TEXTAUSZUG:
------------

Trotzdem habe der Koalitionsvertrag in Sachen WissZeitVG Leerstellen. „Kein Wort zu Lage der Postdocs, die Dreh- und Angelpunkt der WissZeitVG-Debatte in der jüngsten Wahlperiode war. Die GEW pocht auf berechenbare Perspektiven für promovierte Wissenschaftlerinnen und Wissenschaftler – durch Dauerstellen oder verbindliche Entfristungszusagen“, betonte Keller. Als „Armutszeugnis“ bezeichnete der GEW-Hochschulexperte, dass sich die Union am Ende in Sachen Tarifsperre „zu 100 Prozent durchsetzen“ konnte. Die im ersten Vertragsentwurf noch als strittig gekennzeichnete Aussage „Tarifliche Regelungen werden erlauben“ sei ersatzlos gestrichen worden. „Das ist ein Widerspruch zum Bekenntnis zur Tarifbindung, das die Koalitionspartner im Kapitel ‚Arbeit und Soziales‘ abgeben. In Sachen WissZeitVG haben Union und SPD vorgelegt, jetzt müssen sie nicht nur liefern, sondern auch noch nachlegen“, mahnte Keller. Gespannt zeigte er sich, was hinter der im Koalitionsvertrag angekündigten „Mittelbau-Strategie“ stecke. „Die GEW hat wiederholt gefordert, die überfällige WissZeitVG-Reform durch Bund-Länder-Programme zu flankieren, damit tatsächlich mehr Dauerstellen für Daueraufgaben sowie neue Departmentstrukturen geschaffen werden – auch als Maßnahme gegen Machtmissbrauch und für Chancengleichheit. Wir sind gerne bereit, die neue Bundesregierung bei der Ausgestaltung des Programms zu beraten“, bot der GEW-Sprecher an. Das gelte auch für den in Aussicht gestellten Ausbau von Tenure-Track- und Professorinnen-Programmen sowie die Evaluation der Exzellenzstrategie.

------------

Gespeicherte Daten

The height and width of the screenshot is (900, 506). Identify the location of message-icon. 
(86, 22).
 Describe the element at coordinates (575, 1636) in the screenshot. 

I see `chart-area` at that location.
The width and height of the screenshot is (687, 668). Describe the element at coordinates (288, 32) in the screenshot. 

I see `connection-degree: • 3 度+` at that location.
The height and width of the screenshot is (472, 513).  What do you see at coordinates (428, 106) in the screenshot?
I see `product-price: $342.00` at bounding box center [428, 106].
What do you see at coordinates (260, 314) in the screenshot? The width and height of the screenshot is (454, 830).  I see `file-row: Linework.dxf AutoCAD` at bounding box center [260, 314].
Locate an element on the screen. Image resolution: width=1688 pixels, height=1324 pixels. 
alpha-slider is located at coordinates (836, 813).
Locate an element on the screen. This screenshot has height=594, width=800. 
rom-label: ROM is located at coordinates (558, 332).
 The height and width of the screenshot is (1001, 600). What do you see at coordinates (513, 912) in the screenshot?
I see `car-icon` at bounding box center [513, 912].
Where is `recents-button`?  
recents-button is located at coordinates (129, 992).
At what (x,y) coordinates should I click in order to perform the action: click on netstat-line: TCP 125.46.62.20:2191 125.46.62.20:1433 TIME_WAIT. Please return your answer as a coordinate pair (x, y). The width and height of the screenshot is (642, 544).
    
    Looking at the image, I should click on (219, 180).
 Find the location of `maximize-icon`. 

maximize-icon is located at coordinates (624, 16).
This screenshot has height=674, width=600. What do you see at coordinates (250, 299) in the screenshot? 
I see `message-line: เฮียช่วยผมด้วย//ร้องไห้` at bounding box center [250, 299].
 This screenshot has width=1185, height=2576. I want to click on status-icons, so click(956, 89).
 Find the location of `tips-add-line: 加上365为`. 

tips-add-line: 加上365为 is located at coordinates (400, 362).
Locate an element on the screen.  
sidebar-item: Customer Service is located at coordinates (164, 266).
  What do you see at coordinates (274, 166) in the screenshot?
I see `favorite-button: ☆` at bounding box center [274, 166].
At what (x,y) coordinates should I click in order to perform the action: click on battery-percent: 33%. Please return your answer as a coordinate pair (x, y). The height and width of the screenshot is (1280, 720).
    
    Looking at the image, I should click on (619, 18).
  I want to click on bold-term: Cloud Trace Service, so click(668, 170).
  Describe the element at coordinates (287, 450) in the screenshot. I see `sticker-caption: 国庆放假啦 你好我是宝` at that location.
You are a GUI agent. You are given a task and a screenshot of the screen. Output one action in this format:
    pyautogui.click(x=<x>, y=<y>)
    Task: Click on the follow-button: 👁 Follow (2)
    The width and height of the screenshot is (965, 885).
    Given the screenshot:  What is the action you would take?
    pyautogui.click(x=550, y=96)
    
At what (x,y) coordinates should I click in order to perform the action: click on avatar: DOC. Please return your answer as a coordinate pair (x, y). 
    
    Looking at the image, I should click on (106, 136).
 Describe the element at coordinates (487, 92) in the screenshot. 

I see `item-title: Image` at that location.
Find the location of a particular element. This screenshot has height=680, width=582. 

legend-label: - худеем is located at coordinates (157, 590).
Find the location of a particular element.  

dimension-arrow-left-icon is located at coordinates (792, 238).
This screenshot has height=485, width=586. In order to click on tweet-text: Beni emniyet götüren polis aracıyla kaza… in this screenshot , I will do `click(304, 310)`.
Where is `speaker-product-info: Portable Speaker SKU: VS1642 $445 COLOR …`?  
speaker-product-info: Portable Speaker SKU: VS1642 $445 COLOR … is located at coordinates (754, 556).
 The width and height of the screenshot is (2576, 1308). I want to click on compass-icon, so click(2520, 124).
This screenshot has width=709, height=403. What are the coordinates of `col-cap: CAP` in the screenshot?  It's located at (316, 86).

------------

AUFGABEN:
A: Fasse den Textauszug über den Koalitionsvertrag und das WissZeitVG in zwei Sätzen zusammen.
B: Greif den Textauszug über den Koalitionsvertrag und das WissZeitVG dort auf, wo er endet, und schreib ihn weiter.

ERGEBNISSE JE AUFGABE:
A: Laut GEW-Hochschulexperte Keller hat der Koalitionsvertrag beim WissZeitVG Lücken, vor allem zur Lage der Postdocs, und es sei ein Armutszeugnis, dass sich die Union bei der Tarifsperre ganz durchgesetzt habe. Die GEW fordert, die Reform durch Bund-Länder-Programme für mehr Dauerstellen zu flankieren, und bietet der neuen Bundesregierung ihre Beratung an, auch beim Ausbau von Tenure-Track- und Professorinnen-Programmen und bei der Evaluation der Exzellenzstrategie.

B:
Lehrkräftemangel muss effektiv bekämpft werden

Keller begrüßte, dass die Koalition den „Zukunftsvertrag Studium und Lehre stärken“ über 2028 hinaus fortschreiben will. „Allein - damit ist es nicht getan. Wir brauchen dringend eine kräftige Anhebung der Vertragsgelder, mit dem der Bund den Ländern bei der Finanzierung der Studienplätze unter die Arme greift – und zwar jetzt, und nicht nach der nächsten Bundestagswahl. Nur so lassen sich mehr Lehrende einstellen, die Betreuungsrelation zugunsten der Studierenden verbessern und zusätzliche Studienkapazitäten in der Lehrkräftebildung aufbauen“, erklärte Keller. Positiv wertete er die Ankündigung, die „Qualitätsoffensive Lehrerbildung“ wieder aufzulegen. 2023 hatte die Bildungsgewerkschaft das Auslaufen des Programms scharf kritisiert. „Wer den Lehrkräftemangel bekämpfen möchte, muss jetzt die Qualität der Ausbildung und die Studienbedingungen verbessern sowie Studienplätze sichern und ausbauen“, sagte Keller.

Schnellbauinitiatie zur Gebäudesanierung richtiger Schritt

Hoffnung macht dem Hochschulexperten auch die geplante „Schnellbauinitiative von Bund und Ländern zur Modernisierung, energetischen Sanierung und digitalen Ertüchtigung von Hochschulen und Universitätskliniken inklusive Mensen und Cafeterien“. „Die Wissenschaftsministerkonferenz der Länder hat vor kurzem den Sanierungsstau im Hochschulbau auf 140 Milliarden Euro beziffert. Der Handlungsbedarf ist enorm - und er ist dringend,“ unterstrich Keller. Wünschenswert sei allerdings, dass es nicht bei einem „befristeten Investitionsprogramm“ bleibt, wie es im Koalitionsvertrag heiße, sondern ein dauerhafter Wiedereinstieg des Bundes in die Hochschulbauförderung folgt.